■ **Task directions**: Please copy out the records that follow exactly as they stand.

Collected data entries:
%%
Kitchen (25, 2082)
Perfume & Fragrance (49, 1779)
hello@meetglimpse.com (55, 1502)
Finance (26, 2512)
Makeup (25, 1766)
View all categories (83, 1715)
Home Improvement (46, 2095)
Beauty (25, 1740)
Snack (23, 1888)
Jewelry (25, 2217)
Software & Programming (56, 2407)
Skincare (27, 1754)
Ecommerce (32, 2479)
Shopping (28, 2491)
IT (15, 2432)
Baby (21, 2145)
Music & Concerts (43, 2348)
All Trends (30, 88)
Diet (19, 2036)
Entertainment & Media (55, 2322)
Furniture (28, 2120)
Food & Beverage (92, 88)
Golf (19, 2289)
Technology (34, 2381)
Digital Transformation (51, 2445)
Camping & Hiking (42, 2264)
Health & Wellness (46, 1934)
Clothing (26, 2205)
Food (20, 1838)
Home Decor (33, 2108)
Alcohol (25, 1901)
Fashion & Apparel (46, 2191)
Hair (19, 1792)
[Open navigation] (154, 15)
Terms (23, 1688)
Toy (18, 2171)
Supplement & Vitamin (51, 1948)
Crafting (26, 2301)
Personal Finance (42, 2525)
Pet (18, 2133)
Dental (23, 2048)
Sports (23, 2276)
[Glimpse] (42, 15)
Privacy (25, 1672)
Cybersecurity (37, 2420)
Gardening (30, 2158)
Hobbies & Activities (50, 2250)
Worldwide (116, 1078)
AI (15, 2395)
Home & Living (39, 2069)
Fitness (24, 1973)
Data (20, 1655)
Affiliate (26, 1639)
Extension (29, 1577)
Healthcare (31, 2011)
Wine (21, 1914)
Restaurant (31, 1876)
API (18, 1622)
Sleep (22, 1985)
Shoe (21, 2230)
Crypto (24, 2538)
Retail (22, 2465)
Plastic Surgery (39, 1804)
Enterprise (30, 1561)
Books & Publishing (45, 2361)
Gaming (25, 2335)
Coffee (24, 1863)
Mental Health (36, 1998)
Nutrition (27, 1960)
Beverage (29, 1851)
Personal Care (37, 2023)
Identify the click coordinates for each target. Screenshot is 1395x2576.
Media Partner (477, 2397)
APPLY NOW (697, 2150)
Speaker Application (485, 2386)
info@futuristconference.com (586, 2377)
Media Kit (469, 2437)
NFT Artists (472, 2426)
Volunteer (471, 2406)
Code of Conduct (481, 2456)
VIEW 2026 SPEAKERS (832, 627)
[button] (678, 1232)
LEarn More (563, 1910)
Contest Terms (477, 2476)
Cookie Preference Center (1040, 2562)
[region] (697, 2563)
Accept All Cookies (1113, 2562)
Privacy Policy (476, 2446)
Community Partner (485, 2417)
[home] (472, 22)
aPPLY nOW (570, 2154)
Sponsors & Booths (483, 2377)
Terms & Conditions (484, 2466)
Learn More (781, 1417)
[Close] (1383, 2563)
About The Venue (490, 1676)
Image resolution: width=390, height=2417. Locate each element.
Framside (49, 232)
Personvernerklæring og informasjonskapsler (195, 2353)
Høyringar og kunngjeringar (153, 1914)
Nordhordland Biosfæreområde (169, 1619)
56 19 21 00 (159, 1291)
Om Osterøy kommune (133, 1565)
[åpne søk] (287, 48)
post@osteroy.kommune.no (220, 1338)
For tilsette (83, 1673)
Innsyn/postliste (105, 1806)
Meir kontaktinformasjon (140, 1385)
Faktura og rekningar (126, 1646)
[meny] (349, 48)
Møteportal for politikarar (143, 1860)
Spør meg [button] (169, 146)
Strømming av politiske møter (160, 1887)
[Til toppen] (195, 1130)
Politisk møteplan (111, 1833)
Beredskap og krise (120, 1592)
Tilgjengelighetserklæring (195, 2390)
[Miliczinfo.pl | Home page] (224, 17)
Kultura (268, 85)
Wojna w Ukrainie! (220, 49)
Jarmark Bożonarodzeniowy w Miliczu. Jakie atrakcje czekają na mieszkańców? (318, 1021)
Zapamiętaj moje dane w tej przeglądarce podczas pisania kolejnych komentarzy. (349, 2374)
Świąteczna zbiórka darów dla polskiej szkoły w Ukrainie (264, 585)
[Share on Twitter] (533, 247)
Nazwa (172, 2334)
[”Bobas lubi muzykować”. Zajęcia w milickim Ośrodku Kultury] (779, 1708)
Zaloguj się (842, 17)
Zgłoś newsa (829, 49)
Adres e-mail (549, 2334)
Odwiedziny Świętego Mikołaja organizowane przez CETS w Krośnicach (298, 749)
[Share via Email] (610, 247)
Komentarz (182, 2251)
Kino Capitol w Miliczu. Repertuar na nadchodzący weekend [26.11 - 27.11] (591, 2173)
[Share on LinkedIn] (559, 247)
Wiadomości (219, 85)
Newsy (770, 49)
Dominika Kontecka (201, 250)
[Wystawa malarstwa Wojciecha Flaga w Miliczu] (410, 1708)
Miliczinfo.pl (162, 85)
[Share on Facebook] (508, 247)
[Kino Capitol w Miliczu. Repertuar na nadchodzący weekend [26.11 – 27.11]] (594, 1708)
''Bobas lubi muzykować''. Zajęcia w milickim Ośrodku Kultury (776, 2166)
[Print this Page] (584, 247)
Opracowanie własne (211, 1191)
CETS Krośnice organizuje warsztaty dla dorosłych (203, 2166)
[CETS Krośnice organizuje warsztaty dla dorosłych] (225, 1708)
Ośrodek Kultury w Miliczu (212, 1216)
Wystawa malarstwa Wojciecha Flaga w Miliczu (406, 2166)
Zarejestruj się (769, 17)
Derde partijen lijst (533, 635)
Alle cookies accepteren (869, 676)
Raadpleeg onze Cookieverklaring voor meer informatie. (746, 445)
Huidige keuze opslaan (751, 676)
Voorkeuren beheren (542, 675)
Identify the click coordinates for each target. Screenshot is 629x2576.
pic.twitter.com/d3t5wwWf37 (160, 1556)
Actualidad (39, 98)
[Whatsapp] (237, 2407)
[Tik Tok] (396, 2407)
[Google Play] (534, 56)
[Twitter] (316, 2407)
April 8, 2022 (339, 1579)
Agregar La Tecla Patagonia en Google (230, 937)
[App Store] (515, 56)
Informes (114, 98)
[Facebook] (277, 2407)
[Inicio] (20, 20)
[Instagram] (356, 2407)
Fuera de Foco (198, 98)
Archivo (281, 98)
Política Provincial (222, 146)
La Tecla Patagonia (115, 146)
%%
■ **Task result**:
Kitchen (25, 2082)
Perfume & Fragrance (49, 1779)
hello@meetglimpse.com (55, 1502)
Finance (26, 2512)
Makeup (25, 1766)
View all categories (83, 1715)
Home Improvement (46, 2095)
Beauty (25, 1740)
Snack (23, 1888)
Jewelry (25, 2217)
Software & Programming (56, 2407)
Skincare (27, 1754)
Ecommerce (32, 2479)
Shopping (28, 2491)
IT (15, 2432)
Baby (21, 2145)
Music & Concerts (43, 2348)
All Trends (30, 88)
Diet (19, 2036)
Entertainment & Media (55, 2322)
Furniture (28, 2120)
Food & Beverage (92, 88)
Golf (19, 2289)
Technology (34, 2381)
Digital Transformation (51, 2445)
Camping & Hiking (42, 2264)
Health & Wellness (46, 1934)
Clothing (26, 2205)
Food (20, 1838)
Home Decor (33, 2108)
Alcohol (25, 1901)
Fashion & Apparel (46, 2191)
Hair (19, 1792)
[Open navigation] (154, 15)
Terms (23, 1688)
Toy (18, 2171)
Supplement & Vitamin (51, 1948)
Crafting (26, 2301)
Personal Finance (42, 2525)
Pet (18, 2133)
Dental (23, 2048)
Sports (23, 2276)
[Glimpse] (42, 15)
Privacy (25, 1672)
Cybersecurity (37, 2420)
Gardening (30, 2158)
Hobbies & Activities (50, 2250)
Worldwide (116, 1078)
AI (15, 2395)
Home & Living (39, 2069)
Fitness (24, 1973)
Data (20, 1655)
Affiliate (26, 1639)
Extension (29, 1577)
Healthcare (31, 2011)
Wine (21, 1914)
Restaurant (31, 1876)
API (18, 1622)
Sleep (22, 1985)
Shoe (21, 2230)
Crypto (24, 2538)
Retail (22, 2465)
Plastic Surgery (39, 1804)
Enterprise (30, 1561)
Books & Publishing (45, 2361)
Gaming (25, 2335)
Coffee (24, 1863)
Mental Health (36, 1998)
Nutrition (27, 1960)
Beverage (29, 1851)
Personal Care (37, 2023)
Identify the click coordinates for each target. Screenshot is 1395x2576.
Media Partner (477, 2397)
APPLY NOW (697, 2150)
Speaker Application (485, 2386)
info@futuristconference.com (586, 2377)
Media Kit (469, 2437)
NFT Artists (472, 2426)
Volunteer (471, 2406)
Code of Conduct (481, 2456)
VIEW 2026 SPEAKERS (832, 627)
[button] (678, 1232)
LEarn More (563, 1910)
Contest Terms (477, 2476)
Cookie Preference Center (1040, 2562)
[region] (697, 2563)
Accept All Cookies (1113, 2562)
Privacy Policy (476, 2446)
Community Partner (485, 2417)
[home] (472, 22)
aPPLY nOW (570, 2154)
Sponsors & Booths (483, 2377)
Terms & Conditions (484, 2466)
Learn More (781, 1417)
[Close] (1383, 2563)
About The Venue (490, 1676)
Image resolution: width=390, height=2417. Locate each element.
Framside (49, 232)
Personvernerklæring og informasjonskapsler (195, 2353)
Høyringar og kunngjeringar (153, 1914)
Nordhordland Biosfæreområde (169, 1619)
56 19 21 00 (159, 1291)
Om Osterøy kommune (133, 1565)
[åpne søk] (287, 48)
post@osteroy.kommune.no (220, 1338)
For tilsette (83, 1673)
Innsyn/postliste (105, 1806)
Meir kontaktinformasjon (140, 1385)
Faktura og rekningar (126, 1646)
[meny] (349, 48)
Møteportal for politikarar (143, 1860)
Spør meg [button] (169, 146)
Strømming av politiske møter (160, 1887)
[Til toppen] (195, 1130)
Politisk møteplan (111, 1833)
Beredskap og krise (120, 1592)
Tilgjengelighetserklæring (195, 2390)
[Miliczinfo.pl | Home page] (224, 17)
Kultura (268, 85)
Wojna w Ukrainie! (220, 49)
Jarmark Bożonarodzeniowy w Miliczu. Jakie atrakcje czekają na mieszkańców? (318, 1021)
Zapamiętaj moje dane w tej przeglądarce podczas pisania kolejnych komentarzy. (349, 2374)
Świąteczna zbiórka darów dla polskiej szkoły w Ukrainie (264, 585)
[Share on Twitter] (533, 247)
Nazwa (172, 2334)
[”Bobas lubi muzykować”. Zajęcia w milickim Ośrodku Kultury] (779, 1708)
Zaloguj się (842, 17)
Zgłoś newsa (829, 49)
Adres e-mail (549, 2334)
Odwiedziny Świętego Mikołaja organizowane przez CETS w Krośnicach (298, 749)
[Share via Email] (610, 247)
Komentarz (182, 2251)
Kino Capitol w Miliczu. Repertuar na nadchodzący weekend [26.11 - 27.11] (591, 2173)
[Share on LinkedIn] (559, 247)
Wiadomości (219, 85)
Newsy (770, 49)
Dominika Kontecka (201, 250)
[Wystawa malarstwa Wojciecha Flaga w Miliczu] (410, 1708)
Miliczinfo.pl (162, 85)
[Share on Facebook] (508, 247)
[Kino Capitol w Miliczu. Repertuar na nadchodzący weekend [26.11 – 27.11]] (594, 1708)
''Bobas lubi muzykować''. Zajęcia w milickim Ośrodku Kultury (776, 2166)
[Print this Page] (584, 247)
Opracowanie własne (211, 1191)
CETS Krośnice organizuje warsztaty dla dorosłych (203, 2166)
[CETS Krośnice organizuje warsztaty dla dorosłych] (225, 1708)
Ośrodek Kultury w Miliczu (212, 1216)
Wystawa malarstwa Wojciecha Flaga w Miliczu (406, 2166)
Zarejestruj się (769, 17)
Derde partijen lijst (533, 635)
Alle cookies accepteren (869, 676)
Raadpleeg onze Cookieverklaring voor meer informatie. (746, 445)
Huidige keuze opslaan (751, 676)
Voorkeuren beheren (542, 675)
Identify the click coordinates for each target. Screenshot is 629x2576.
pic.twitter.com/d3t5wwWf37 (160, 1556)
Actualidad (39, 98)
[Whatsapp] (237, 2407)
[Tik Tok] (396, 2407)
[Google Play] (534, 56)
[Twitter] (316, 2407)
April 8, 2022 (339, 1579)
Agregar La Tecla Patagonia en Google (230, 937)
[App Store] (515, 56)
Informes (114, 98)
[Facebook] (277, 2407)
[Inicio] (20, 20)
[Instagram] (356, 2407)
Fuera de Foco (198, 98)
Archivo (281, 98)
Política Provincial (222, 146)
La Tecla Patagonia (115, 146)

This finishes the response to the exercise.